О вспышке заболевания узнали в Москве. Поздно вечером и апреля Владимир Никифоров, начальник отделения инфекционных заболеваний Центрального института усовершенствования врачей при больнице имени Боткина, прибыл в Свердловск. В город также приехал Петр Бургасов, замминистра здравоохранения СССР, который в 1950-х работал в военном городке № 19. В два часа дня 12 апреля Никифоров собрал докторов, имевших отношение к делу, и попросил их представить свои наблюдения и результаты вскрытия. Абрамова выступила последней. Она сказала: это сибирская язва.
Никифоров — выдающийся учёный, изучавший сибирскую язву на протяжении всей своей карьеры, — заявил, что согласен с ней. Но откуда она взялась? Бургасов заявил, что источником было заражённое мясо из деревни, находящейся в пятнадцати километрах от города. Никто больше не решался говорить откровенно. Никто не знал наверняка, и неопределённость была пугающей.
Жителям Чкаловского района сообщили: нужно внимательно следить, чтобы им не попалось заражённое мясо. Началась массовая вакцинация; согласно записям Ильенко, в следующие несколько дней прививки получили 42065 человек. Были распространены большие листовки, датированные 18 апреля и призывавшие людей не покупать мясо у частных торговцев, следить за симптомами сибирской язвы (головная боль, лихорадка, озноб и кашель, затем боли в животе и высокая температура) и не забивать животных без разрешения.[7] Местные пожарные бригады отмывали здания и деревья, милиция отстреливала бродячих собак, а немощёные улицы спешно покрывали асфальтом.
Двадцатого апреля Ильенко записала: «358 человек заболело. 45 — умерло. 214 — в больнице № 40». От неё не требовали сдать записи, и она хранила их дома.
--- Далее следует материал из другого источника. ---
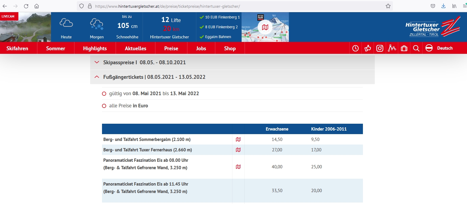Open the Deutsch language selector
This screenshot has height=204, width=467.
pyautogui.click(x=439, y=48)
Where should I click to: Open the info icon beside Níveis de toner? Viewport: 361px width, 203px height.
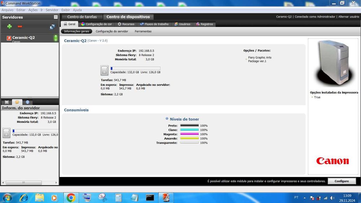[x=167, y=119]
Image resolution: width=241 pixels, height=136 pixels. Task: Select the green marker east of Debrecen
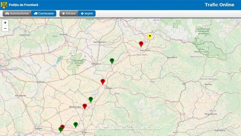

Сорок пять умерших в больнице — это далеко не все жертвы; в целом от сибирской язвы погибло более шестидесяти человек.
Ветер постоянно дул в одном направлении, и он пронёс споры к югу от Свердловска-19, на керамический завод, где работало 2180 человек. Главный инженер Владлен Краев был на работе, когда началась вспышка болезни. Краев вспоминал, что на заводе был установлен большой вентилятор: он засасывал наружный воздух, закачивал его в печи и позволял проветривать помещение. В течение нескольких недель умерло восемнадцать человек. В целом кризис продолжался семь недель — дольше, чем можно было ожидать, учитывая, что инкубационный период сибирской язвы составлял, согласно учебникам того времени, от двух до семи дней.[8]
Гринберг вспоминал, что Никифоров принял необычное решение: приказал вскрывать все трупы, несмотря на то, что постановление правительства запрещало вскрывать тела жертв сибирской язвы, чтобы бактерии не могли распространяться. Гринберг и Абрамова работали допоздна, и со временем они начали вести собственные записи на карточках. Иногда они оставляли себе копии официальных отчётов. «Никто не проверял», — вспоминала Абрамова. Однажды к ним пришёл начальник регионального отдела здравоохранения и настоятельно порекомендовал «не особенно об этом распространяться и не обсуждать по телефону».
Они провели сорок два вскрытия и обнаружили, что сибирская язва поражала лёгкие и лимфатические узлы. Гринберг говорил, что, по его подозрениям, болезнь передавалась через дыхательные пути, но твёрдой уверенности у него не было: «Возможно, это было так, однако мы не знали наверняка, да и не так уж много мы об этом говорили. Честно сказать, мы очень устали, это была тяжёлая работа, и у нас — у меня, к примеру, — было чувство, что мы работаем в военных условиях. Нас кормили, приносили нам еду в центр в больнице № 40. Там было огромное количество хлорки. Каждый день проводили дезинфекцию. После рабочей смены мы каждый день ехали домой на трамвае, и люди отшатывались — так от нас несло хлоркой. Помню, к концу второй недели мы стали задумываться о том, чтобы оставить себе этот материал, сохранить его для изучения». И хотя это было запрещено, Гринберг убедил своего друга-фотографа тайно отснять результаты вскрытий на цветную гэдээровскую плёнку. Абрамова также сохранила образцы тканей.